A high-ranking official in Beijing has been removed from his post and subject to investigation.
Beijing ‘Tiger’ and Deputy of Municipal Party Committee Is Purged
A Chinese man looks at anti-corruption billboards on display in Central Beijing, on June 11, 2007. (Teh Eng Koon/AFP/Getty Images)
Frank Fang
11/11/2015
Updated:
11/13/2015

The agency responsible for disciplining wayward Chinese Communist Party cadres is investigating a senior Beijing official, the first from China’s capital to be probed in the three year-long anti-corruption campaign led by Party general secretary Xi Jinping.

Lü Xiwen, 60, was investigated for “serious violations of Party discipline,” a charge that has become synonymous with corruption in recent years. She held the post of deputy Party secretary in Beijing’s municipal committee, and also headed Beijing Administrative College, a branch of the Central Party School. The school imparts ideological indoctrination and professional training to Party cadres.

Lü is the second female Party official at the provincial level to be purged. The first was Bai Yun, a former standing committee member of Shanxi Province’s Party committee and minister of the provincial United Front work department.
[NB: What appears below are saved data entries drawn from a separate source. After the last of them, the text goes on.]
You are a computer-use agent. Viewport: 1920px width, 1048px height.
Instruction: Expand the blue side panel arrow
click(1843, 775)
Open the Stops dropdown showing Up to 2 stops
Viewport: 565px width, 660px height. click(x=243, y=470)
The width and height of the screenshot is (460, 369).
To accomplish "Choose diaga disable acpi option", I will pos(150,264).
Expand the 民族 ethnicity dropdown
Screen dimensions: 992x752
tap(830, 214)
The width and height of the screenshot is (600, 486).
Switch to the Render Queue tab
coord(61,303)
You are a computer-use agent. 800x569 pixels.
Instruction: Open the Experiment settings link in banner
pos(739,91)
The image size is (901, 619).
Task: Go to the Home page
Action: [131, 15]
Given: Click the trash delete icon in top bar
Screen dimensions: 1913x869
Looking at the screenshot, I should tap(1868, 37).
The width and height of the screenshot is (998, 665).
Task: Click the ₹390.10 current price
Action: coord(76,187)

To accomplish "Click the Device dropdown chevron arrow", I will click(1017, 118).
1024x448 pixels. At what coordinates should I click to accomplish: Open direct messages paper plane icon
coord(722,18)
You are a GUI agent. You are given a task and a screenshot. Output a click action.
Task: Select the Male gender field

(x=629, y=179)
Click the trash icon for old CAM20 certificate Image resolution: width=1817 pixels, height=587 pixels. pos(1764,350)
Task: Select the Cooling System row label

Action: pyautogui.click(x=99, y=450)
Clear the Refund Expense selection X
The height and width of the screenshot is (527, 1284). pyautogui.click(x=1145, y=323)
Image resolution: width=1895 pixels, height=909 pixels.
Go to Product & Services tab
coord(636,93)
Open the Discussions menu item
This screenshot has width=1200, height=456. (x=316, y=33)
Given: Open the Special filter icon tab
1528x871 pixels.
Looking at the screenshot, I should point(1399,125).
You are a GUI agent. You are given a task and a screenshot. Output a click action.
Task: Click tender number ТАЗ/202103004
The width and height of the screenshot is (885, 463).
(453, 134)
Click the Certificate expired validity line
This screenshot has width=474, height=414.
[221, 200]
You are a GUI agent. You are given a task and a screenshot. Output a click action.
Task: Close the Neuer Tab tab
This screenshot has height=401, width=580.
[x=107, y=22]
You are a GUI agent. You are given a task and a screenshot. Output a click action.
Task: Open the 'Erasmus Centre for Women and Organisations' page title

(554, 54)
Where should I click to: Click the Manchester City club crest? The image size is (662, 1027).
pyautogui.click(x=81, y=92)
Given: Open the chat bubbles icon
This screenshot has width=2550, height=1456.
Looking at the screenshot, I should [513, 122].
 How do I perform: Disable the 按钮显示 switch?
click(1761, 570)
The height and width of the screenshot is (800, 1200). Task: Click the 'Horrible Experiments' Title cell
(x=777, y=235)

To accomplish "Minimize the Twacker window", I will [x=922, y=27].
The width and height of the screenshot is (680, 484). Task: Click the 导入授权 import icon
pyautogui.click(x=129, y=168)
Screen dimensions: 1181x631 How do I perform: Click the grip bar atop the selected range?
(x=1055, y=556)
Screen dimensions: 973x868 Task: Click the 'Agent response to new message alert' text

The United Front and its tactics of political subterfuge and social infiltration and manipulation is a Soviet-era creation, and one that the Chinese Communist Party has developed over its nearly seven decades in power.

Hai Tao, a reporter with Voice of America, said that the arrest of Lü Xiwen shows that Xi Jinping’s “anti-corruption campaign will continue; and the depth and the scale of the campaign will be wider and deeper than before.”

Hai continued: “Why is that? If the purging stops that means you take a step back. And once you take a step back, you cannot control the previously purged tigers. And even if you want to maintain the current stalemate, the [anti-corruption campaign] must continue.”

Chinese political commentator Shi Jiutian told Chinese language Epoch Times that it would take time to know whether the arrest of Lü was an indication of a wider purge of a Beijing clique, like the political networks in the coal-rich Shanxi Province and the prosperous coastal region of Jiangsu.